**EXERCISE**
Each record is to be duplicated exactly, with nothing added.

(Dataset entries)
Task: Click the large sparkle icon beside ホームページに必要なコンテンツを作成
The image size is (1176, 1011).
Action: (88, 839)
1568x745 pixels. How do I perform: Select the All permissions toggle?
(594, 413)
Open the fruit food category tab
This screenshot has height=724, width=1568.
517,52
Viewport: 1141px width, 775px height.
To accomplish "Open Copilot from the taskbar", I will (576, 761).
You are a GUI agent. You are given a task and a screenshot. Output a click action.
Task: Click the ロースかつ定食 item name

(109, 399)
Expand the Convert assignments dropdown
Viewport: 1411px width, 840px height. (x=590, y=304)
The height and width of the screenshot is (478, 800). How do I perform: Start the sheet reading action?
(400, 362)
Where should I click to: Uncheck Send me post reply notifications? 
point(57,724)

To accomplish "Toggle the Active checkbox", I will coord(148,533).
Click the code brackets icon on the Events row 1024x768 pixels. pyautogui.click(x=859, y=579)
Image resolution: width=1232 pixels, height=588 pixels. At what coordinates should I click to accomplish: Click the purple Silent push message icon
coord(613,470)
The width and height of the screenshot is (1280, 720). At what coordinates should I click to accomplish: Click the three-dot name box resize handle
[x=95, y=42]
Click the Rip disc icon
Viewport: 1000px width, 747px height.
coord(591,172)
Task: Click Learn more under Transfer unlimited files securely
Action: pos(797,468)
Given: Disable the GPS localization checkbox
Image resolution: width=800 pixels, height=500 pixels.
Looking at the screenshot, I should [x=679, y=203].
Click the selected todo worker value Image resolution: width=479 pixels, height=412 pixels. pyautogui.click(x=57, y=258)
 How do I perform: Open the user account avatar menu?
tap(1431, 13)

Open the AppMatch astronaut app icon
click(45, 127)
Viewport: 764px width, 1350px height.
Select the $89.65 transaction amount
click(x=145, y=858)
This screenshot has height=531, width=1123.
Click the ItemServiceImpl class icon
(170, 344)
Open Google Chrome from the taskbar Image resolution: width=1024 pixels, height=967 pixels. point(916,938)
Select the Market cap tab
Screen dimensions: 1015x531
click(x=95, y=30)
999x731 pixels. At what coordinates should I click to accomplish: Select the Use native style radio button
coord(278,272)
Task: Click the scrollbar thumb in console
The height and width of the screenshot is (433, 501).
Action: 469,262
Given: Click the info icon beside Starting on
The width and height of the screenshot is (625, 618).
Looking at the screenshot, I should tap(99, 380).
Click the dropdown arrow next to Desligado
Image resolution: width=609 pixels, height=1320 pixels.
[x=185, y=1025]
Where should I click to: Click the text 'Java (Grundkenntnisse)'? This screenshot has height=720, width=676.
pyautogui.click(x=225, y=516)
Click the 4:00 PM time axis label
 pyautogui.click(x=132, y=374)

**EXERCISE RESPONSE**
Task: Click the large sparkle icon beside ホームページに必要なコンテンツを作成
The image size is (1176, 1011).
Action: (88, 839)
1568x745 pixels. How do I perform: Select the All permissions toggle?
(594, 413)
Open the fruit food category tab
This screenshot has height=724, width=1568.
517,52
Viewport: 1141px width, 775px height.
To accomplish "Open Copilot from the taskbar", I will (576, 761).
You are a GUI agent. You are given a task and a screenshot. Output a click action.
Task: Click the ロースかつ定食 item name

(109, 399)
Expand the Convert assignments dropdown
Viewport: 1411px width, 840px height. (x=590, y=304)
The height and width of the screenshot is (478, 800). How do I perform: Start the sheet reading action?
(400, 362)
Where should I click to: Uncheck Send me post reply notifications? 
point(57,724)

To accomplish "Toggle the Active checkbox", I will coord(148,533).
Click the code brackets icon on the Events row 1024x768 pixels. pyautogui.click(x=859, y=579)
Image resolution: width=1232 pixels, height=588 pixels. At what coordinates should I click to accomplish: Click the purple Silent push message icon
coord(613,470)
The width and height of the screenshot is (1280, 720). At what coordinates should I click to accomplish: Click the three-dot name box resize handle
[x=95, y=42]
Click the Rip disc icon
Viewport: 1000px width, 747px height.
coord(591,172)
Task: Click Learn more under Transfer unlimited files securely
Action: pos(797,468)
Given: Disable the GPS localization checkbox
Image resolution: width=800 pixels, height=500 pixels.
Looking at the screenshot, I should [x=679, y=203].
Click the selected todo worker value Image resolution: width=479 pixels, height=412 pixels. pyautogui.click(x=57, y=258)
 How do I perform: Open the user account avatar menu?
tap(1431, 13)

Open the AppMatch astronaut app icon
click(45, 127)
Viewport: 764px width, 1350px height.
Select the $89.65 transaction amount
click(x=145, y=858)
This screenshot has height=531, width=1123.
Click the ItemServiceImpl class icon
(170, 344)
Open Google Chrome from the taskbar Image resolution: width=1024 pixels, height=967 pixels. point(916,938)
Select the Market cap tab
Screen dimensions: 1015x531
click(x=95, y=30)
999x731 pixels. At what coordinates should I click to accomplish: Select the Use native style radio button
coord(278,272)
Task: Click the scrollbar thumb in console
The height and width of the screenshot is (433, 501).
Action: 469,262
Given: Click the info icon beside Starting on
The width and height of the screenshot is (625, 618).
Looking at the screenshot, I should tap(99, 380).
Click the dropdown arrow next to Desligado
Image resolution: width=609 pixels, height=1320 pixels.
[x=185, y=1025]
Where should I click to: Click the text 'Java (Grundkenntnisse)'? This screenshot has height=720, width=676.
pyautogui.click(x=225, y=516)
Click the 4:00 PM time axis label
 pyautogui.click(x=132, y=374)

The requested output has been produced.